The Mudcat Café TM
Thread #163150   Message #3889333
Posted By: GUEST
19-Nov-17 - 03:35 PM
Thread Name: Industry Songs
Subject: RE: North American Locomotive-industry songs
These last few months I've been performing The Erie Canal Song (or Low Bridge, Everybody Down) which laments the decline of Mule Power and the related work and culture as the Steam Engine proved more efficient, and became the dominant technology to move goods along the waterways. I know this is not what you're looking for, Bob, but a bigger picture look at change in what drives an industry. Maybe there's a later song that laments the decline of the RR Steam Engine.
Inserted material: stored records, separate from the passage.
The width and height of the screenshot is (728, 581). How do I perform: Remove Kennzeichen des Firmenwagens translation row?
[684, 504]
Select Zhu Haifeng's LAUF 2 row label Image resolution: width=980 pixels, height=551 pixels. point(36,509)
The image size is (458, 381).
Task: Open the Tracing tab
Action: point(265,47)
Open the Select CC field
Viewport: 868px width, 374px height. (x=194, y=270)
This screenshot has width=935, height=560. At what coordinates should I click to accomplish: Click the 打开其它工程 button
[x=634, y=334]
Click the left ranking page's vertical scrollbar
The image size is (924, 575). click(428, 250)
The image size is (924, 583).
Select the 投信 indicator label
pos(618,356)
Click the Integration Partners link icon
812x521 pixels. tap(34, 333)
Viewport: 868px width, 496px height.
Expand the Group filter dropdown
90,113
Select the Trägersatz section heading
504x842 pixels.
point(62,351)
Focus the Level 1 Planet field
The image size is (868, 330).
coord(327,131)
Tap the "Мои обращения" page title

A song that came to mind reading this thread is Brother Can You Spare a Dime? (Gorney/Harburg, 1930)

Once I built a railroad
Made it run
Made it race against time
Once I built a railroad
Now it's done
Brother, can you spare a dime?

Not quite what you're talking about either, but a bit of that sweep of history, of economic change.

I live in a small city with an active freight line running through it. (I'm 64 now and have rarely lived where I couldn't hear the freight trains moving through at night; it's like a lullaby to me. When I was a kid our family lived very close to the RR tracks - on the "wrong side" of the tracks but I didn't figure this till years later.) This city was once a hub in the Upper Midwest for the Northern Pacific Railroad where they built and repaired locomotive engines and other RR cars. There's a nice diagram of the railyards in 1888 near the top of this page to give a sense http://www.crowwinghistory.org/nprr.html The RR has since changed hands multiple times and now by volume mostly moves oil and coal. The railyards still look kinda cool but are greatly diminished physically. Some developers are working with the current RR, Burlington Northern Santa Fe* (BNSF), to develop the site for a mix of retail, service and commercial businesses. The old Roundhouse is long gone, but there's now a Roundhouse Brewery in one of the remaining buildings. They just brought back their very nice Driftbuster Winter Ale in November. Anywho, I do go on. I will poke around for local songs about locomotive and train car production, decline of at least the steam locomotive industry. There are a couple of history buffs I know who might have some ideas.

*This reminds me that I used to do a decent cover of Johnny Mercer's On the Atchison, Topeka and the Santa Fe in open G tuning. Time to revive that song.